_Brief_. Reproduce the lines below exactly as they appear, from the first line through the line containing "tap(152, 178)", including both of those lines.

──────── Material ────────

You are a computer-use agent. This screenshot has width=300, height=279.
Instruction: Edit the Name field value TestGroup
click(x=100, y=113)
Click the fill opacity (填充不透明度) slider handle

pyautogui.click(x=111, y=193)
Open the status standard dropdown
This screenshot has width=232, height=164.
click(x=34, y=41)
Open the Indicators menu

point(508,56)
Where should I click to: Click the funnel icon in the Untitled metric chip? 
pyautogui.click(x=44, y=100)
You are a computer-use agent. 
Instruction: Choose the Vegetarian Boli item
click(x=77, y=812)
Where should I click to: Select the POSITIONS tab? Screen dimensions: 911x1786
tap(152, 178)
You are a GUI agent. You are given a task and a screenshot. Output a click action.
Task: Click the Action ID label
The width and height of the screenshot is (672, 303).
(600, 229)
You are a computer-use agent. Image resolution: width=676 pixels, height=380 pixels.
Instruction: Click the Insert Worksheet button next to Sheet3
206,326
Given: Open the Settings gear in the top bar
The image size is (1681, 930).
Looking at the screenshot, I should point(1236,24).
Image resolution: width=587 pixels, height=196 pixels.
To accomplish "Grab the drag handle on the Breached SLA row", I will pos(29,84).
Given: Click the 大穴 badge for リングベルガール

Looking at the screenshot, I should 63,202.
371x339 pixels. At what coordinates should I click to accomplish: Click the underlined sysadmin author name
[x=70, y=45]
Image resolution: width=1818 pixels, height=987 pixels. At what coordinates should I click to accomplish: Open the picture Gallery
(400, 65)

────────

_Completed exercise_.
You are a computer-use agent. This screenshot has width=300, height=279.
Instruction: Edit the Name field value TestGroup
click(x=100, y=113)
Click the fill opacity (填充不透明度) slider handle

pyautogui.click(x=111, y=193)
Open the status standard dropdown
This screenshot has width=232, height=164.
click(x=34, y=41)
Open the Indicators menu

point(508,56)
Where should I click to: Click the funnel icon in the Untitled metric chip? 
pyautogui.click(x=44, y=100)
You are a computer-use agent. 
Instruction: Choose the Vegetarian Boli item
click(x=77, y=812)
Where should I click to: Select the POSITIONS tab? Screen dimensions: 911x1786
tap(152, 178)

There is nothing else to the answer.